The Tennessee Supreme Court adopted an order today establishing a new funding mechanism for access to justice programs, but declined to implement a requirement that attorneys make an annual report of their pro bono activity. Today’s order is consistent with recommendations made by the TBA in a comment submitted to the court in February.
The TBA comment came in response to a November 2014 petition from the court’s Access to Justice Commission, which had proposed required reporting of pro bono hours. The commission’s request did not include any mandate for pro bono service or financial contributions and only related to the reporting of these activities.
The court indicated that while it recognizes the “important information” provided by pro bono reporting and “continues to encourage strongly voluntary reporting of pro bono” service, it was not prepared to require reporting or impose any sanctions for failure to report.

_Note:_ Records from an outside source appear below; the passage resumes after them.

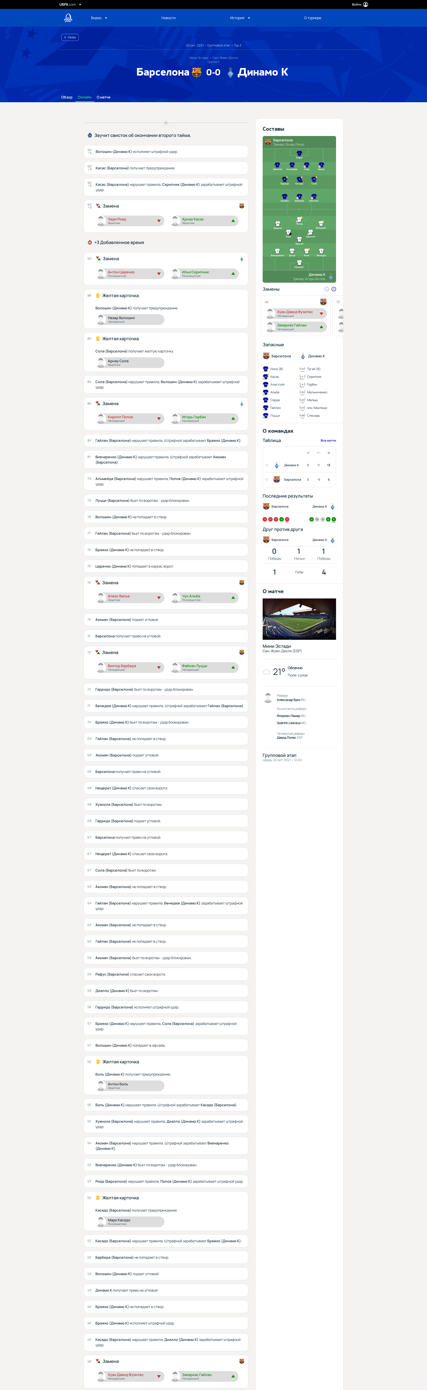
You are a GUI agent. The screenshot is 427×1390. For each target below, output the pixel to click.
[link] (169, 18)
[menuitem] (120, 18)
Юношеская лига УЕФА (68, 18)
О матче (104, 97)
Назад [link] (72, 37)
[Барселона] (277, 479)
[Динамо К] (277, 465)
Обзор (67, 97)
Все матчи (328, 440)
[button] (99, 18)
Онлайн (84, 97)
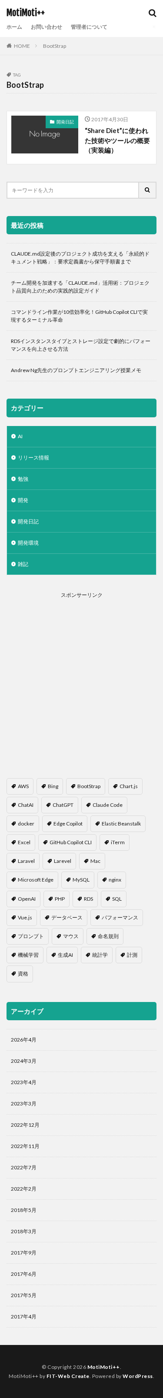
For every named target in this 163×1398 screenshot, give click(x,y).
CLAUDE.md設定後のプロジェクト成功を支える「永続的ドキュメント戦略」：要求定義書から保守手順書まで (80, 257)
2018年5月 (24, 1210)
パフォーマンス (120, 917)
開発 (23, 500)
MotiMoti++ (26, 13)
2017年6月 (24, 1274)
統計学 (100, 955)
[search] (147, 190)
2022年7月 (24, 1167)
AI (20, 436)
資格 (23, 973)
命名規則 (108, 936)
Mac (95, 861)
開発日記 (65, 121)
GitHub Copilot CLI (71, 842)
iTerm (118, 842)
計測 (132, 955)
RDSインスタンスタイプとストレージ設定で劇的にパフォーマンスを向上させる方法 (80, 345)
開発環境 (28, 542)
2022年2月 (24, 1188)
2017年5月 (24, 1295)
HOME (22, 46)
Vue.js (25, 917)
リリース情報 (33, 457)
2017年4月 (24, 1316)
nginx (115, 879)
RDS (88, 898)
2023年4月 (24, 1082)
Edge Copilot (68, 823)
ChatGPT (63, 805)
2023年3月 (24, 1103)
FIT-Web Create (68, 1376)
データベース (67, 917)
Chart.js (129, 786)
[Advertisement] (81, 679)
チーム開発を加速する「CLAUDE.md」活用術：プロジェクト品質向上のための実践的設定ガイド (80, 287)
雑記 (23, 564)
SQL (117, 898)
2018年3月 (24, 1231)
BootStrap (54, 46)
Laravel (26, 861)
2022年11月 (25, 1146)
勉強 (23, 479)
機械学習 (28, 955)
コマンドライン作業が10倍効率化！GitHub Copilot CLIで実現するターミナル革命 (79, 316)
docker (26, 823)
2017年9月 (24, 1252)
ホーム (14, 26)
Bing (53, 786)
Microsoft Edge (35, 879)
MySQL (81, 879)
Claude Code (108, 805)
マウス (71, 936)
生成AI (65, 955)
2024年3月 (24, 1061)
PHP (60, 898)
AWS (23, 786)
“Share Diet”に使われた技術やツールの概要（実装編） (117, 140)
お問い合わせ (46, 26)
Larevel (62, 861)
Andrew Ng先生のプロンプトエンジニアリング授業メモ (76, 370)
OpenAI (27, 898)
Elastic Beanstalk (121, 823)
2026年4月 (24, 1039)
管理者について (89, 26)
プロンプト (31, 936)
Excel (24, 842)
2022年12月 (25, 1125)
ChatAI (25, 805)
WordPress (138, 1376)
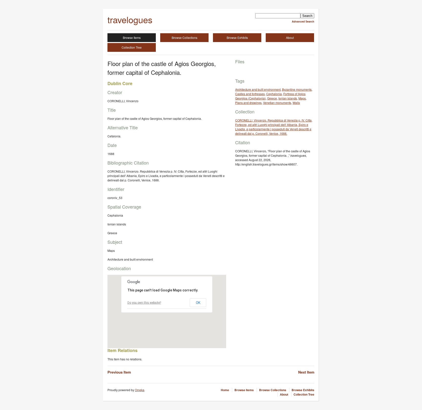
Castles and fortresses (250, 94)
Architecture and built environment (258, 89)
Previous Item (119, 372)
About (290, 37)
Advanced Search (303, 21)
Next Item (306, 372)
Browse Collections (184, 37)
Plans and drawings (248, 102)
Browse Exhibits (237, 37)
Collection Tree (132, 47)
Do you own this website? (144, 302)
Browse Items (132, 37)
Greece (272, 98)
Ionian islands (287, 98)
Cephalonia (274, 94)
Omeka (139, 390)
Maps (302, 98)
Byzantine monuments (297, 89)
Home (225, 390)
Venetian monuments (277, 102)
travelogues (129, 19)
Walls (296, 102)
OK (198, 303)
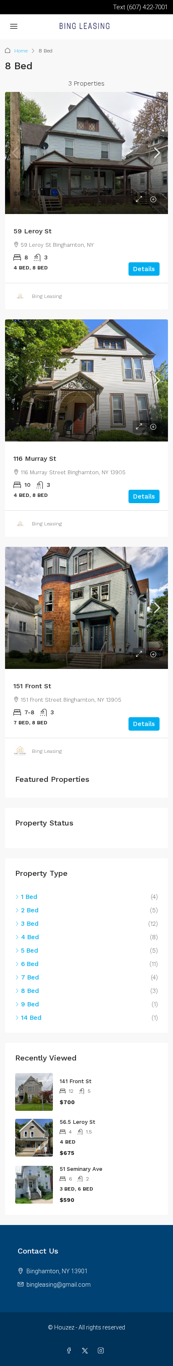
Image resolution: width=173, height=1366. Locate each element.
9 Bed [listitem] (30, 1004)
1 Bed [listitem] (29, 897)
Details (144, 269)
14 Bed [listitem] (31, 1017)
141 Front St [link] (76, 1081)
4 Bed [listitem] (30, 937)
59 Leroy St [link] (32, 231)
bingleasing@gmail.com (58, 1284)
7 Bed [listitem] (30, 977)
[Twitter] (86, 1351)
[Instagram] (102, 1351)
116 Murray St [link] (34, 458)
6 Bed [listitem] (30, 964)
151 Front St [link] (32, 686)
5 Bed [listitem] (29, 950)
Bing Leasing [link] (47, 296)
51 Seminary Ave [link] (81, 1169)
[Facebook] (70, 1351)
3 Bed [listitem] (30, 923)
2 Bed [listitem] (30, 910)
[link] (86, 153)
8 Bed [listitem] (30, 991)
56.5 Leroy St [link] (77, 1122)
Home (21, 51)
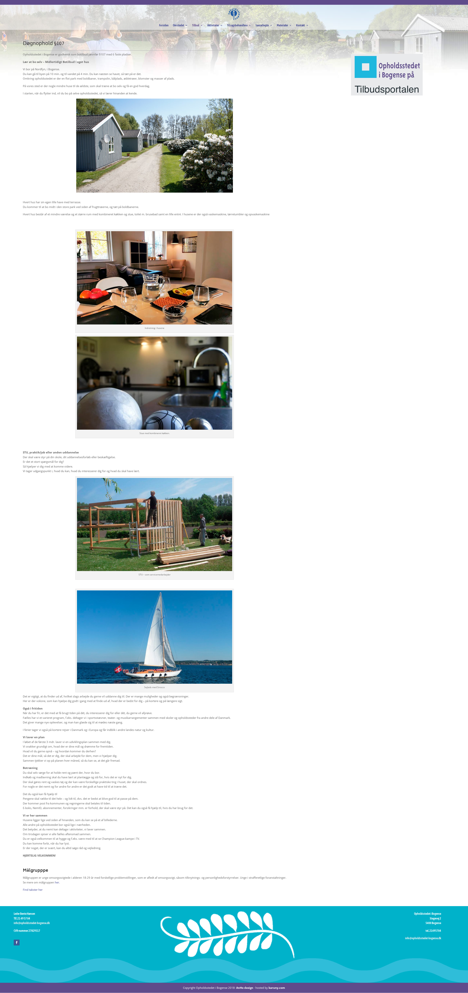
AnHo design (244, 988)
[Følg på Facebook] (17, 942)
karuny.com (277, 988)
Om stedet (178, 25)
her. (57, 882)
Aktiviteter (213, 25)
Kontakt (300, 25)
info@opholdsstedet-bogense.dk (32, 923)
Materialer (282, 25)
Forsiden (164, 25)
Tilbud (195, 25)
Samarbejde (262, 25)
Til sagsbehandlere (237, 25)
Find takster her (33, 889)
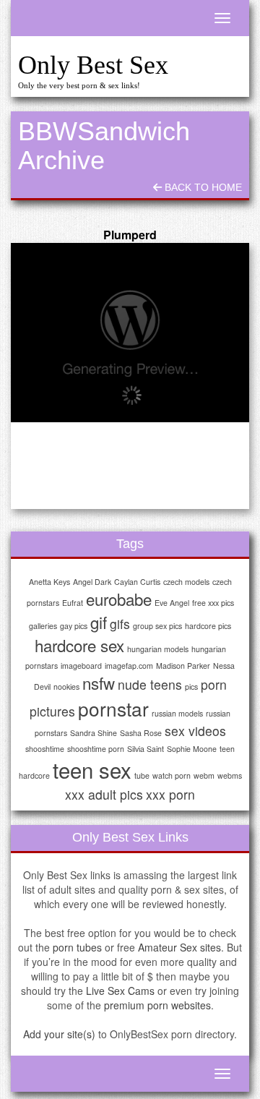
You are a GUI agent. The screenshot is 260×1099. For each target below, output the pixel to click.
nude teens (150, 684)
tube (142, 775)
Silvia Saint (145, 748)
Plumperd (130, 234)
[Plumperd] (130, 332)
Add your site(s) (59, 1034)
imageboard (81, 665)
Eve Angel (172, 602)
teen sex (92, 769)
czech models (186, 581)
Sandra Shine (93, 732)
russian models (177, 713)
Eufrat (72, 602)
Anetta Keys (49, 581)
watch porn (171, 775)
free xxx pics (213, 602)
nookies (66, 686)
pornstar (113, 708)
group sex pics (157, 625)
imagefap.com (129, 665)
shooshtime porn (95, 748)
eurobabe (119, 598)
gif (98, 621)
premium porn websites (157, 1005)
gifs (120, 624)
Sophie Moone (192, 748)
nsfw (98, 682)
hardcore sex (79, 645)
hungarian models (157, 648)
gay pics (73, 625)
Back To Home (202, 187)
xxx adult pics (104, 794)
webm (204, 775)
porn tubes (77, 947)
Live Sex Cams (120, 990)
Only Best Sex (93, 65)
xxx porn (170, 794)
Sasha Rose (141, 732)
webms (229, 775)
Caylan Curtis (137, 581)
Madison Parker (183, 665)
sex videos (195, 731)
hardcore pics (208, 625)
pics (191, 686)
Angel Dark (92, 581)
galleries (43, 625)
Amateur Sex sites (179, 947)
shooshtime (44, 748)
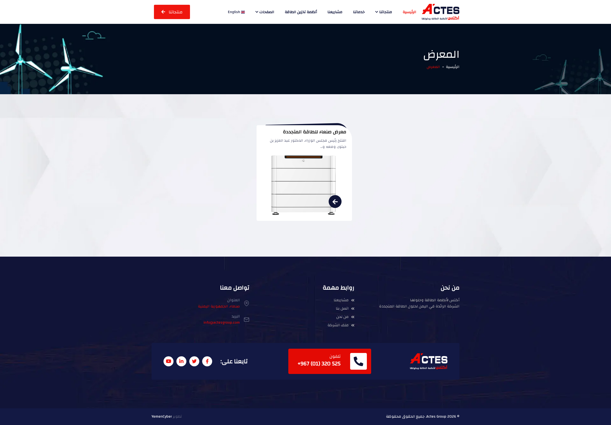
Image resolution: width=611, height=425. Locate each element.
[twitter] (194, 361)
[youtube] (168, 361)
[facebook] (207, 361)
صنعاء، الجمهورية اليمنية (219, 306)
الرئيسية (409, 12)
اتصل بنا (342, 309)
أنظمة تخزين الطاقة (301, 12)
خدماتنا (359, 12)
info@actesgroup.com (222, 322)
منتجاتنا (385, 12)
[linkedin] (181, 361)
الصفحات (266, 12)
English (234, 12)
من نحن (342, 317)
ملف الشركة (338, 325)
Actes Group (436, 416)
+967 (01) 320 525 (319, 363)
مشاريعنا (334, 12)
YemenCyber (162, 416)
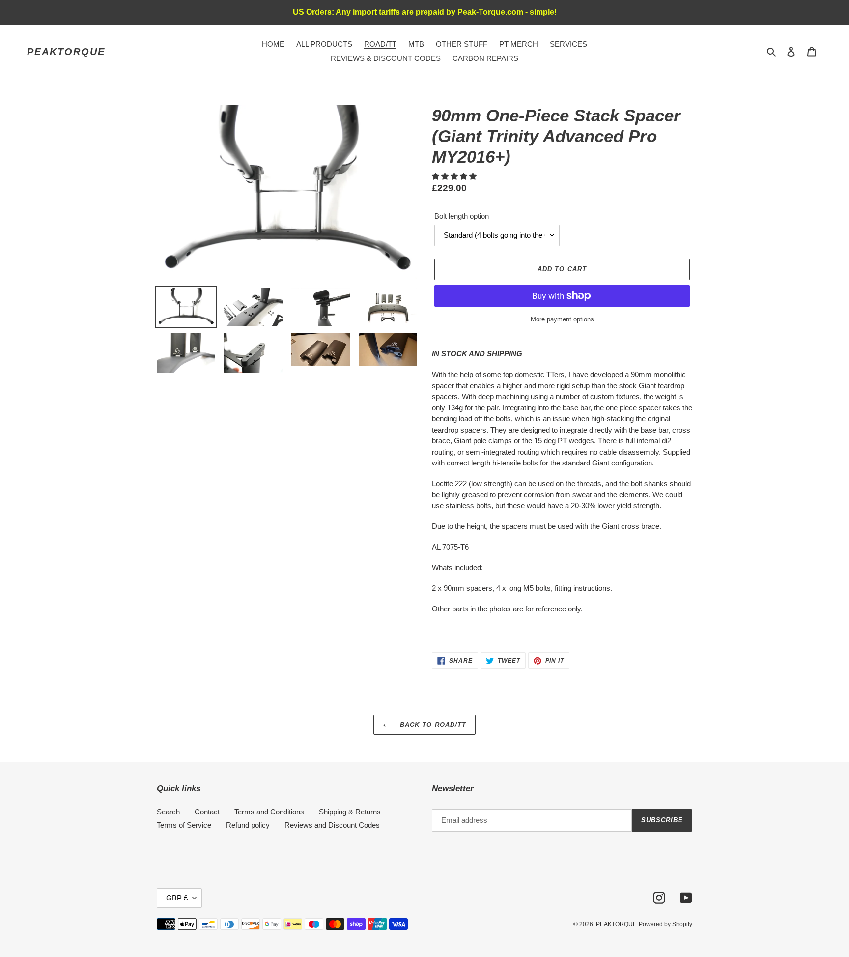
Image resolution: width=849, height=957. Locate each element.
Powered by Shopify (665, 924)
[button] (455, 176)
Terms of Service (184, 825)
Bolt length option (461, 216)
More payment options (562, 319)
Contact (207, 812)
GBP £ (177, 898)
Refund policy (248, 825)
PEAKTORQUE (66, 51)
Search (168, 812)
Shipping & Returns (350, 812)
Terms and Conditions (269, 812)
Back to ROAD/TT (431, 724)
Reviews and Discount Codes (332, 825)
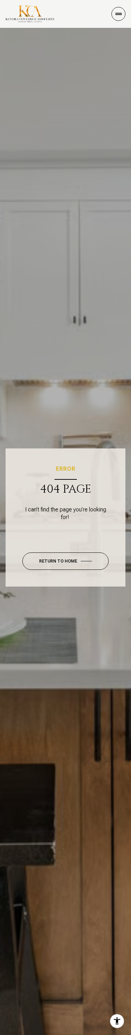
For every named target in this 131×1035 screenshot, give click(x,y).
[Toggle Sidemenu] (118, 14)
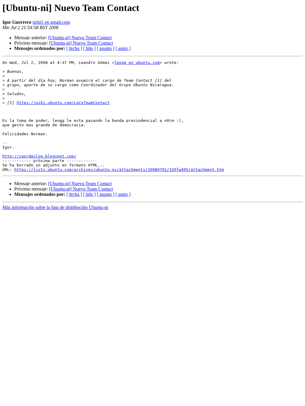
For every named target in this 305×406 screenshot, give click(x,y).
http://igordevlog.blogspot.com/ (39, 156)
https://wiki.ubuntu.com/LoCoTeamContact (63, 102)
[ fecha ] (74, 48)
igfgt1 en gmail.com (51, 22)
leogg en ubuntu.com (137, 62)
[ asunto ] (105, 48)
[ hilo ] (89, 48)
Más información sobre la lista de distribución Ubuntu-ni (55, 207)
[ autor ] (123, 48)
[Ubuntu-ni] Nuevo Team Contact (80, 37)
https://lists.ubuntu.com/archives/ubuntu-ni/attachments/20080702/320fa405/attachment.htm (119, 169)
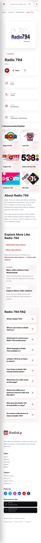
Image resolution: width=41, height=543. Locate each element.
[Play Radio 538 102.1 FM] (30, 157)
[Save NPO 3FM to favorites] (23, 173)
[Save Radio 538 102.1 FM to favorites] (23, 152)
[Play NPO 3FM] (30, 179)
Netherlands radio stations (16, 245)
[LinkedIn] (19, 493)
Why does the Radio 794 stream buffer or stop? (17, 404)
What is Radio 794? (14, 319)
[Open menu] (4, 4)
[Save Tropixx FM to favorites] (4, 152)
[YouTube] (24, 493)
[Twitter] (10, 493)
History (6, 464)
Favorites (7, 462)
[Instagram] (14, 493)
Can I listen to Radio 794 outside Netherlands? (16, 370)
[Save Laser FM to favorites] (23, 131)
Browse (6, 459)
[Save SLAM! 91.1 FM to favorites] (4, 173)
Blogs (6, 467)
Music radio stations (13, 250)
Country (11, 12)
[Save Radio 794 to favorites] (24, 70)
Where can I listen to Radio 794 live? (17, 329)
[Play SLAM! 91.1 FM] (11, 179)
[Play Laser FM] (30, 136)
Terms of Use (8, 481)
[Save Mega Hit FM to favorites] (4, 131)
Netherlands (20, 12)
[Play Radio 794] (7, 70)
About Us (7, 478)
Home (4, 12)
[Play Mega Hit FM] (11, 136)
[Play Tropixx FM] (11, 157)
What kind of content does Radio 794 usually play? (17, 339)
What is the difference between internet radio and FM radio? (18, 392)
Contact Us (7, 483)
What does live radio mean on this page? (17, 381)
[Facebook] (5, 493)
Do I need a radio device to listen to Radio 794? (17, 414)
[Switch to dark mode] (36, 4)
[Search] (29, 4)
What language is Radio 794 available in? (16, 349)
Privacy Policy (8, 476)
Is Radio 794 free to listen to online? (17, 360)
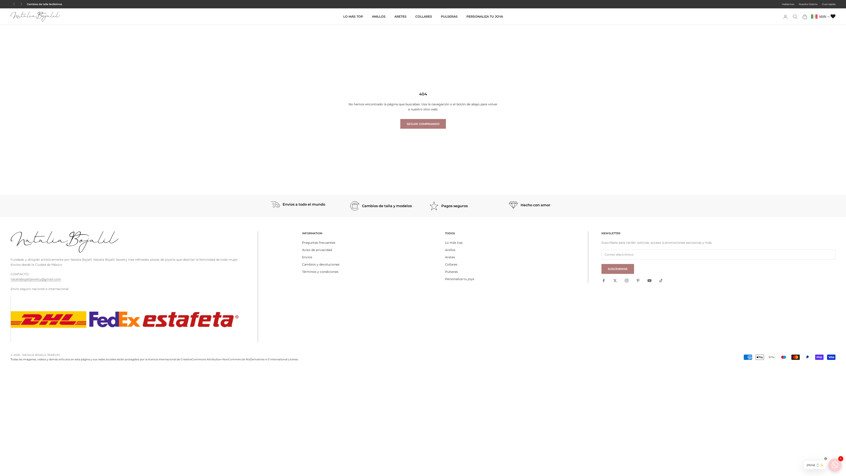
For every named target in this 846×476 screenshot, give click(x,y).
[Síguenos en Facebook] (603, 280)
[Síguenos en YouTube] (649, 280)
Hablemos (788, 4)
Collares (423, 16)
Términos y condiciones (320, 272)
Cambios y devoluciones (321, 264)
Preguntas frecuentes (318, 243)
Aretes (400, 16)
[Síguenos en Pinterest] (638, 280)
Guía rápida (828, 4)
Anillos (379, 16)
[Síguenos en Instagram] (626, 280)
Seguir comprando (423, 124)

The commission also had proposed a mechanism for Tennessee lawyers to easily make voluntary financial contributions to access to justice programs. The court accepted this proposal.
The annual registration form now will be revised to include a section allowing attorneys to make a voluntary financial contribution to programs that provide direct legal services to low-income Tennesseans.
The change will take effect July 1, 2015.
In adopting the order, the court reiterated its commitment to its Access to Justice Initiative and recognized that the tireless efforts of Tennessee’s attorneys have made the initiative a success.